> **Task brief**
Apart from the pictures, please restate every entry below exactly.

> **Dataset excerpts**
•••••

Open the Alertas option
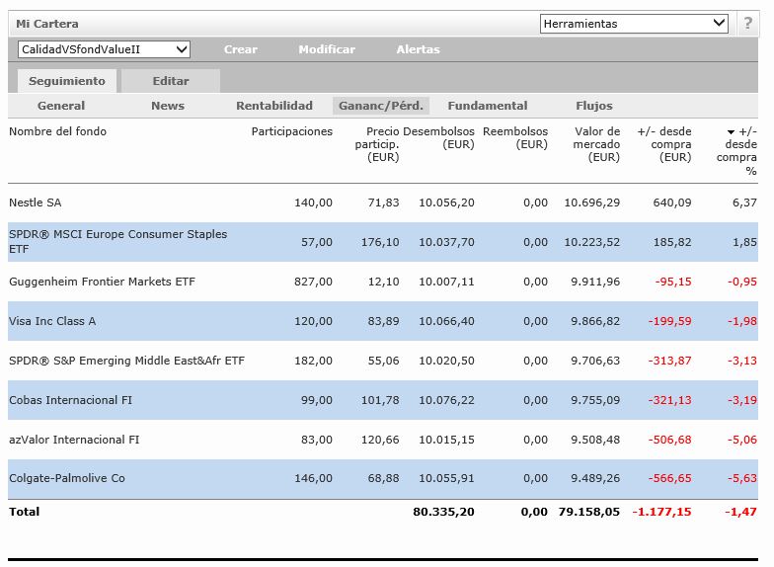This screenshot has height=567, width=774. coord(418,49)
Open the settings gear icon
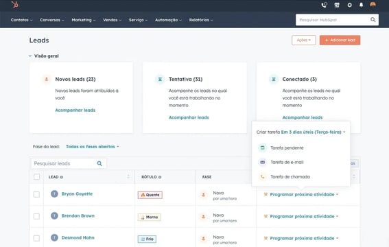This screenshot has width=389, height=247. (x=349, y=5)
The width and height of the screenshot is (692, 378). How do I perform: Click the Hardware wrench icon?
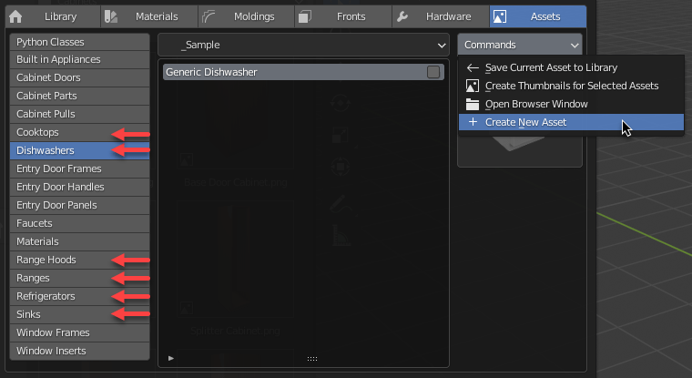(x=404, y=16)
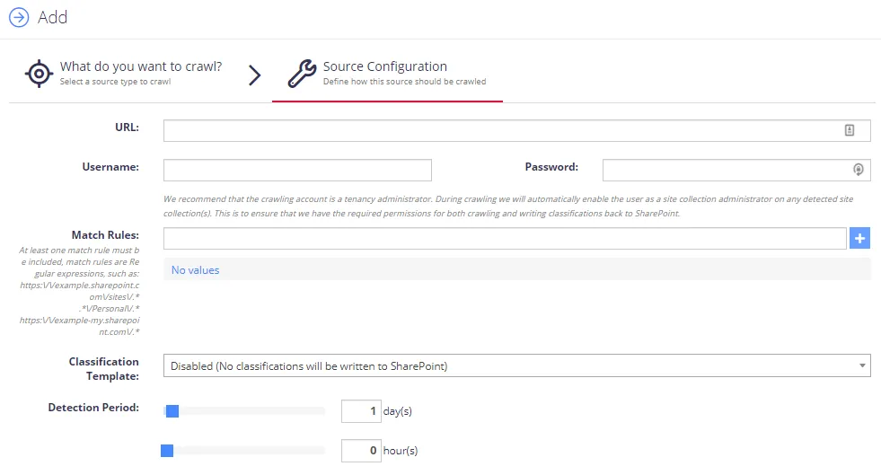Click the chevron arrow between wizard steps

pyautogui.click(x=254, y=75)
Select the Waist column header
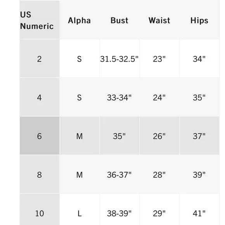The image size is (225, 225). point(159,21)
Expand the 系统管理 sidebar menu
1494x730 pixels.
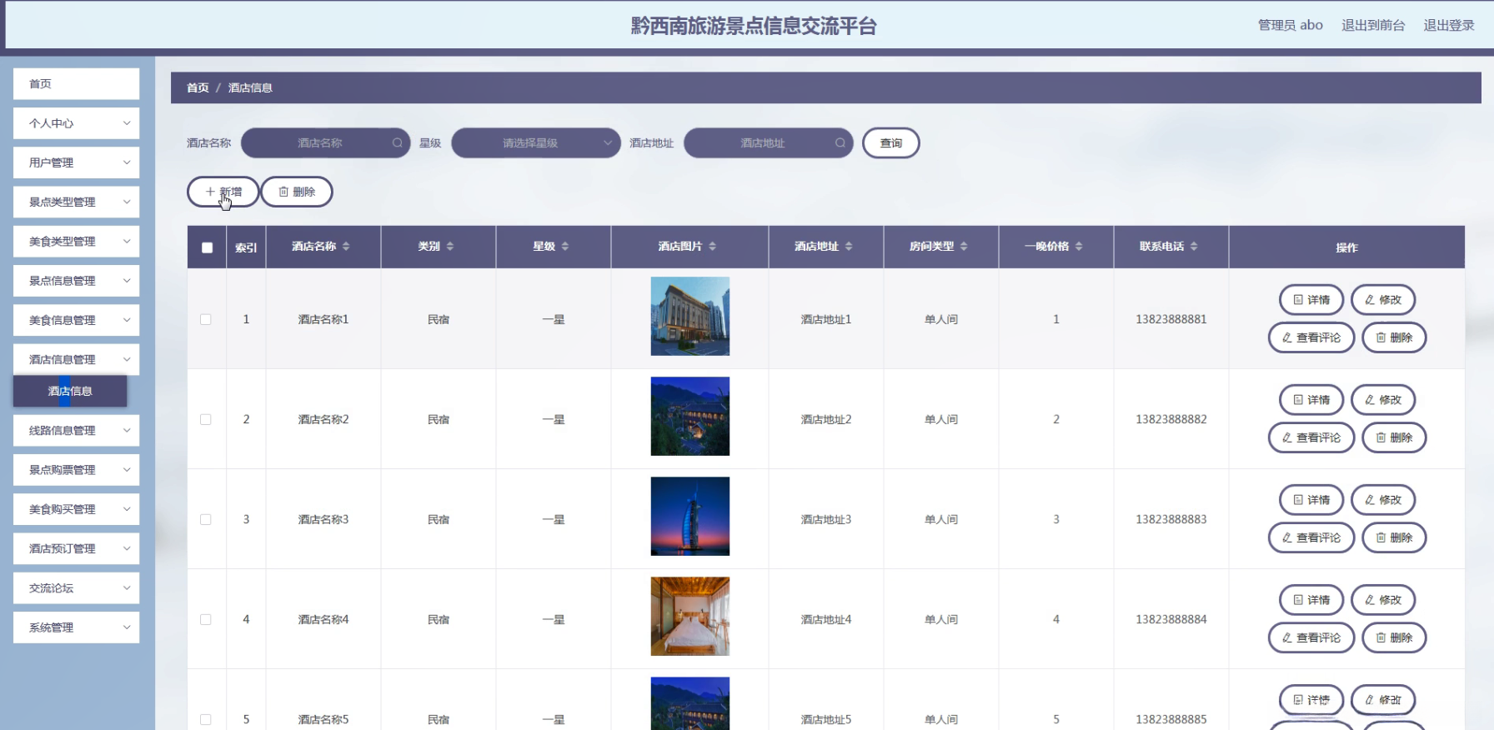pyautogui.click(x=76, y=628)
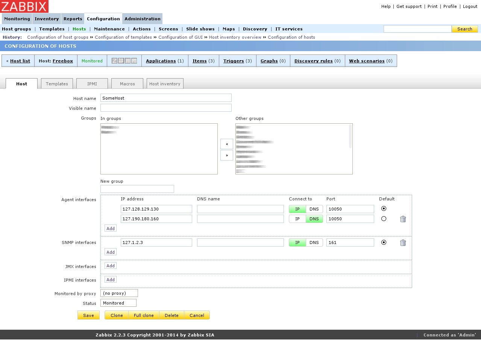Click Full clone button
This screenshot has width=481, height=347.
143,315
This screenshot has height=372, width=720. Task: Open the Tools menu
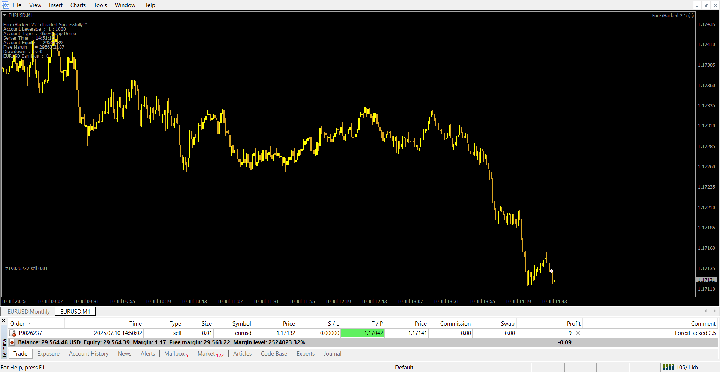(x=100, y=5)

•••••

> **Response to this exercise**
Open the Alertas option
This screenshot has height=567, width=774. coord(418,49)
Open the settings gear icon
This screenshot has width=389, height=247. (x=349, y=5)
The width and height of the screenshot is (692, 378). How do I perform: Click the Hardware wrench icon?
(x=404, y=16)
Click the chevron arrow between wizard steps

pyautogui.click(x=254, y=75)
Select the Waist column header
The image size is (225, 225). point(159,21)
Expand the 系统管理 sidebar menu
1494x730 pixels.
pyautogui.click(x=76, y=628)
Click Full clone button
This screenshot has width=481, height=347.
143,315
This screenshot has height=372, width=720. Task: Open the Tools menu
(x=100, y=5)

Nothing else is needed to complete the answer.